# Epson PowerLite Home Cinema 8100 LCD Projector



## jrd5173 (Jan 11, 2010)

I am curious to buy this projector, however, I already have my screen but need to buy the cables. All of the HDMI cables and other cable will be "in-wall" at a lenth of about 25'. Two questions.

1.) Does the Epson PowerLite Home Cinema 8100 LCD Projector have an issue with signal strength at the 25' HDMI cable length?

2.) If there is a signal problem, should I put a signal repeater on the HDMI cable?

3.) Are monoprice cables good enought to use?

Thanks to everyone for thrie help as I am a newbie to all of this.

I currently have a 100" Elire Screen, and 7.1 surrond (Klipsch speakers) and a Onk. reciever.


----------



## tonyvdb (Sep 5, 2007)

Hi John, Welcome to the Shack.

1) No projector should have issues with a 25' length of HDMI cable, you will be fine.

2)No repeater necessary, I have a 35' cable run to mine and never had issues.

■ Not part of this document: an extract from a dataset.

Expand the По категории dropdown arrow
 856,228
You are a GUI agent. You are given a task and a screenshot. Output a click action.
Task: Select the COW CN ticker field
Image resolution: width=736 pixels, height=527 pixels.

3) Monoprice are fantastic cables there is no need to even buy the expensive cables from the likes of Monster and such.


----------



## Blktre (Sep 11, 2008)

I use 35ft High Speed in wall cables CL2 rated from Monoprice. I was worried about lip sync issues since my processor does not have HDMI. I use Optic for Audio. I have zero problems with signal strength or lip sync. Go for it!!


----------